» **WHAT IS NEEDED**:
Look through the records below for the line with "You are a GUI". Return that line and each one after it up to and including the line with "Pop out the", exactly.

» **DATA**:
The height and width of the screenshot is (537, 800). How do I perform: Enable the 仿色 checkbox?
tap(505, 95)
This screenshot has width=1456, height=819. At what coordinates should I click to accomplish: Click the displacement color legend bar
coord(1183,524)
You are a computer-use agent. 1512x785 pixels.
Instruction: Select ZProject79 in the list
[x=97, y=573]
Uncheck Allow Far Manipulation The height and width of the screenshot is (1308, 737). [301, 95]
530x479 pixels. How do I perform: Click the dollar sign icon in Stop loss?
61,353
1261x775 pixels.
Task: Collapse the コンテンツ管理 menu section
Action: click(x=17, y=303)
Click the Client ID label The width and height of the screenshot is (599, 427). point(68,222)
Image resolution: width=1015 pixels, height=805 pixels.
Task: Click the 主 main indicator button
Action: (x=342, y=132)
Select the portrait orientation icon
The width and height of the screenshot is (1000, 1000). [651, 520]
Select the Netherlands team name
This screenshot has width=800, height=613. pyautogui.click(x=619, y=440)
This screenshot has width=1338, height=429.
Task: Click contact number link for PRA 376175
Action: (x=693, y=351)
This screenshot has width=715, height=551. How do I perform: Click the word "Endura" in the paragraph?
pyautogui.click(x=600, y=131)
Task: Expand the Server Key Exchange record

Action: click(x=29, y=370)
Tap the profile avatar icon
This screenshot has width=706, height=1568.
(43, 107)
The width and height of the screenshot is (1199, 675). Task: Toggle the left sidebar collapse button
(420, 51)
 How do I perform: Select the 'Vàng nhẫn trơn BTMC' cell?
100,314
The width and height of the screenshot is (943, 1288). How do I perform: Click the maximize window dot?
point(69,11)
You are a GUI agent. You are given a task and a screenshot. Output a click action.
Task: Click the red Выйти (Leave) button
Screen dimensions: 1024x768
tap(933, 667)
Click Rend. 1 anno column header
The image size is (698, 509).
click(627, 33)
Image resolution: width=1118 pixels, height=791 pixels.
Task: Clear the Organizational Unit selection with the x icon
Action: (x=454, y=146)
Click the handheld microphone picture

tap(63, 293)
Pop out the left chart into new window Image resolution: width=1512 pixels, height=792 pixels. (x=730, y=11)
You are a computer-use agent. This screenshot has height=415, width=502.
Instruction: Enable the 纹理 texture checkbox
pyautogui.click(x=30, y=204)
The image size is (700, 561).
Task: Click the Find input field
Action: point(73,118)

» **OUTPUT FOR THIS TASK**:
You are a GUI agent. You are given a task and a screenshot. Output a click action.
Task: Click the red Выйти (Leave) button
Screen dimensions: 1024x768
tap(933, 667)
Click Rend. 1 anno column header
The image size is (698, 509).
click(627, 33)
Image resolution: width=1118 pixels, height=791 pixels.
Task: Clear the Organizational Unit selection with the x icon
Action: (x=454, y=146)
Click the handheld microphone picture

tap(63, 293)
Pop out the left chart into new window Image resolution: width=1512 pixels, height=792 pixels. (x=730, y=11)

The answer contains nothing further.